- [Exercise aim]: Copy the lines from the one containing "has width=937, height=614." through the one containing "Instruction: Click the MSN butterfly icon", substituting "magnifying glass button" for "magnifier zoom icon" and changing nothing else.

- [Data in this exercise]:
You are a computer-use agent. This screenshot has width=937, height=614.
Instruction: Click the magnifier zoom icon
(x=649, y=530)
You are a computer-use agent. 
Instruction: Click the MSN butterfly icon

==

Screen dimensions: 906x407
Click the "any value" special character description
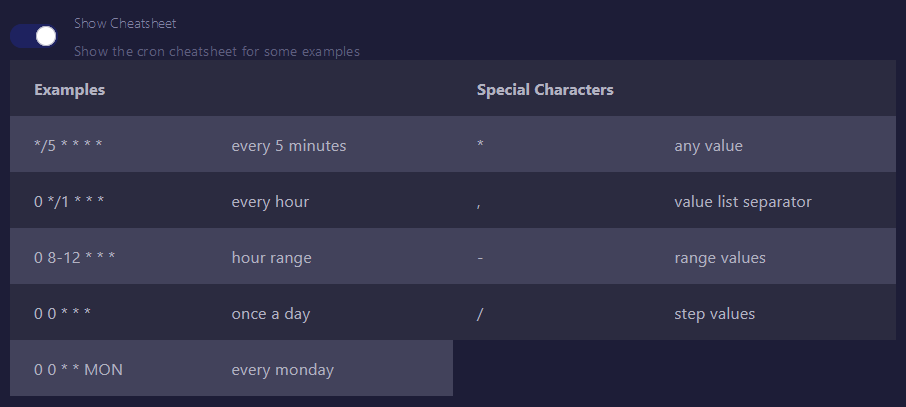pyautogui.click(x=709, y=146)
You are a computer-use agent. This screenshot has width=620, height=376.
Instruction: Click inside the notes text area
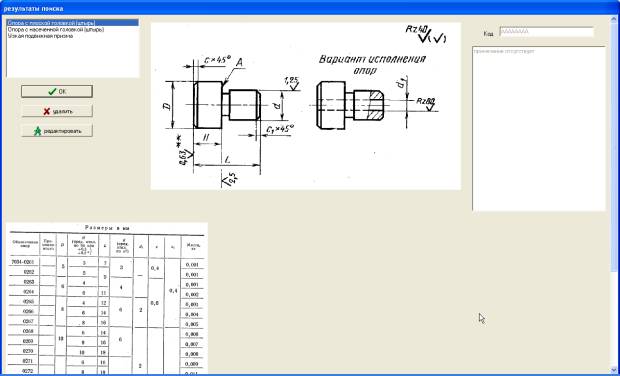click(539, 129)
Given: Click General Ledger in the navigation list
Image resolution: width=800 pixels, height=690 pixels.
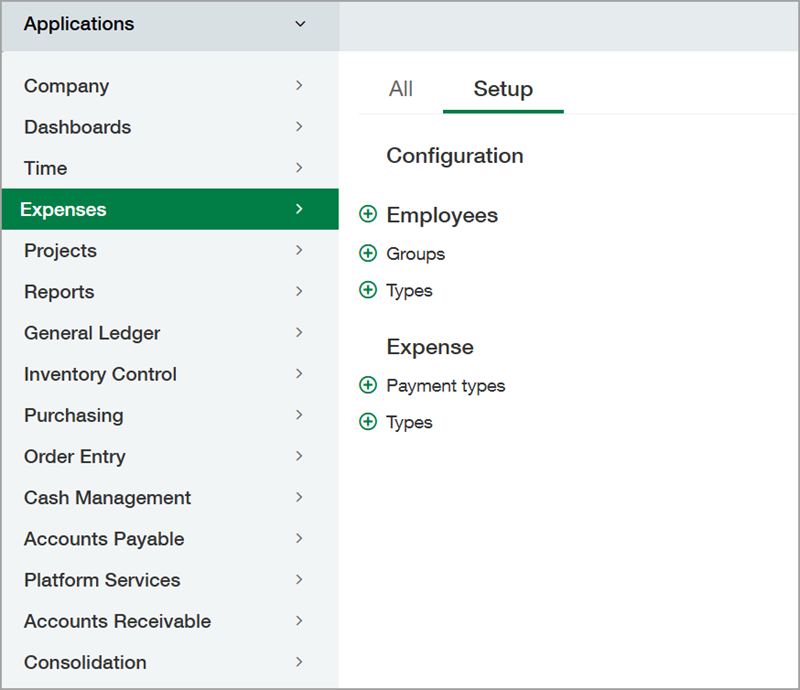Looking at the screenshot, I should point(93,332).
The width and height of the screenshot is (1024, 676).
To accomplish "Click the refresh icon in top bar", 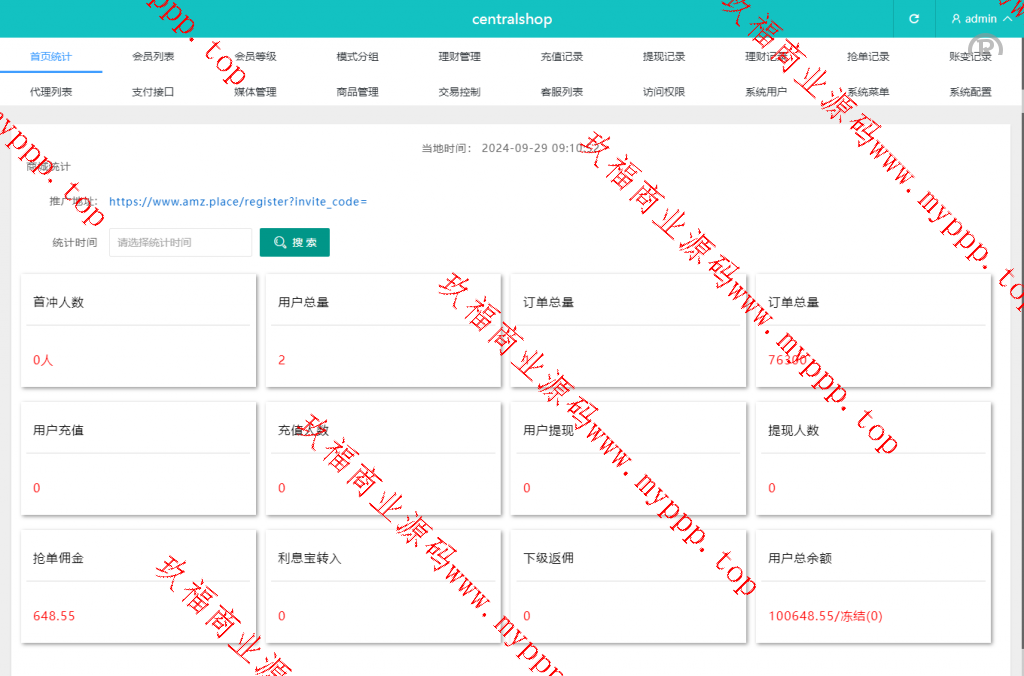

- [Output for this task]:
You are a computer-use agent. This screenshot has width=937, height=614.
Instruction: Click the magnifying glass button
(x=649, y=530)
You are a computer-use agent. 
Instruction: Click the MSN butterfly icon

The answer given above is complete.